Head shyness usually has to do with their eyesight as well. Unless they have had a bad experience with someone in the past. The reason why they’ll back away from your hand approaching their face is simply because they can’t see it. They’ll see it approaching them for a little while and then it disappears. All of a sudden, something is touching their head and it startles them. It makes them feel uncomfortable. It can take a lot of time before a horse trusts you enough to pet or brush his head. Just be patient and keep reminding yourself of what he might be seeing in that moment. If you can build up that trust and that partnership, he’ll quickly learn that having his head touched and brushed actually feels nice. Heck, it might even be relaxing! And the more time you put into it, the easier this process becomes.

Where are a horse’s blind spots?

Horses have both monocular and binocular vision.

Their monocular vision range is quite large in comparison to their binocular vision range. Monocular vision is essentially the horse being able to see an object out of one eye only. This is what lets a horse look at what’s happening around him (on either side of his body) without having to turn his head. Binocular vision, is when both eyes work together to produce an image. So when a horse is focused on an object directly ahead of him, he his using his binocular vision.

That being said, the obvious blind spot is directly behind the horse and the other is right put close to his face. Just like I mentioned earlier. So why is it that it’s still best to walk up to the horse’s shoulder if they can pretty much see everything around them? Well, if you’re walking up to a horse from behind them, even if you’re not directly behind them, their vision isn’t perfectly clear. It’s not much different from us when we are using our peripheral vision. If an object is coming up from behind you, you won’t see it until a certain point. At that point, you’ll see movement, but you won’t be able to make out what it is, as it moves closer and closer into your line of vision, the object becomes clearer.
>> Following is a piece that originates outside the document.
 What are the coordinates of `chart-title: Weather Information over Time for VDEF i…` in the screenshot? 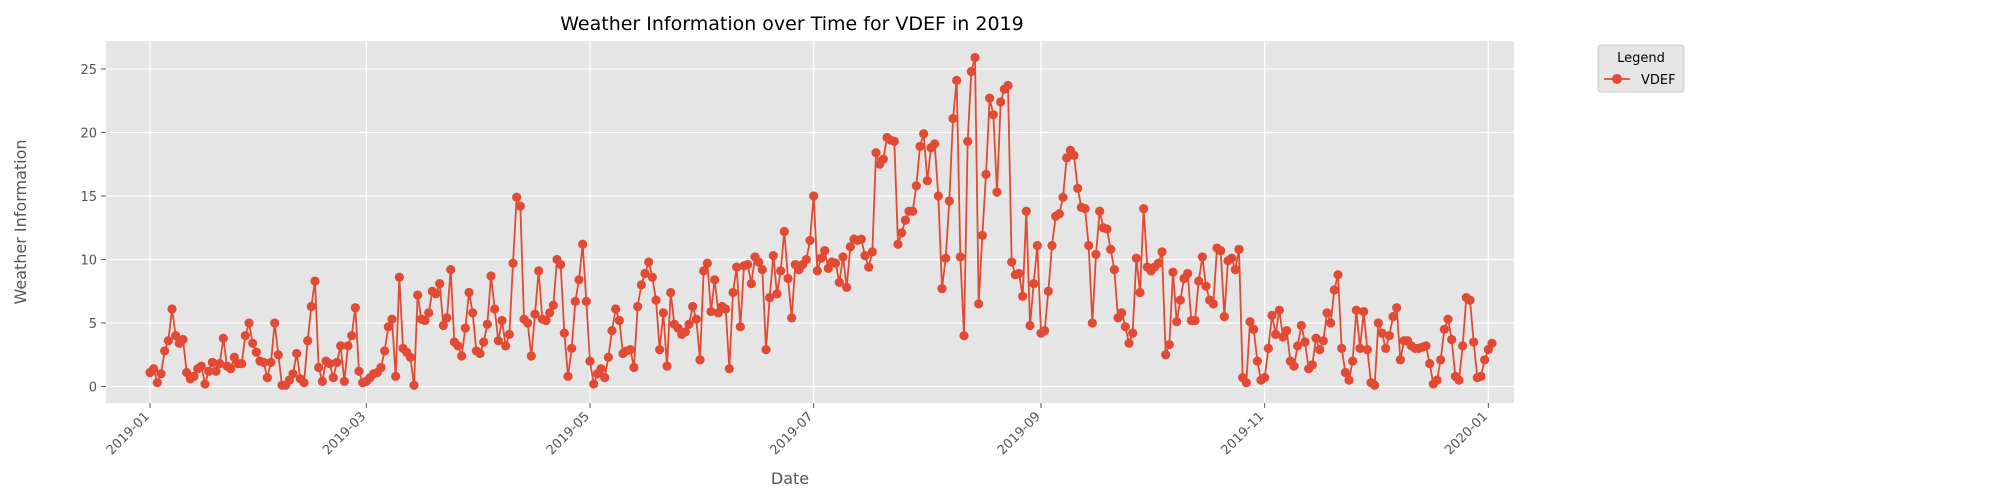 It's located at (792, 24).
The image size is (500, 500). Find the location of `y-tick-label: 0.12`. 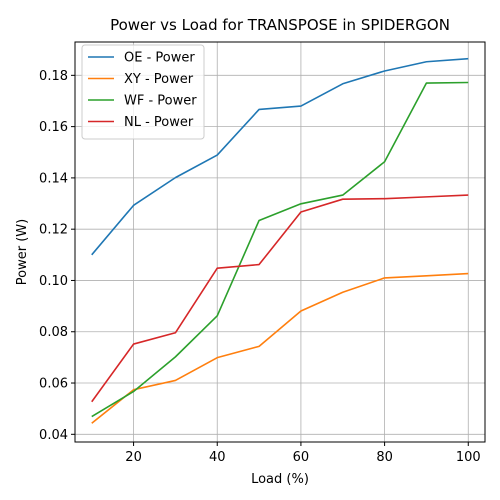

For a horse, this blurry object moving towards them can be scary. Which may put you in danger. For that reason, it’s much better to make it a point to always stay in the horse’s clear line of vision.

The biggest thing when dealing with horses is to remember that they are prey animals. They are much more sensitive to things than what we are. If you can remind yourself about their instincts and how they are naturally, you will be a lot more comfortable around a horse. There is no such thing as a stupid or a dangerous horse. If he is acting out in a way that isn't what you wanted, you gave him the wrong message. Try another approach and see what happens.

I hope that some of this is useful to you and I thank you for reading my blog. I’d encourage you to Google images of a horse’s field of vision. It will help you better understand how to see through a horse’s eyes.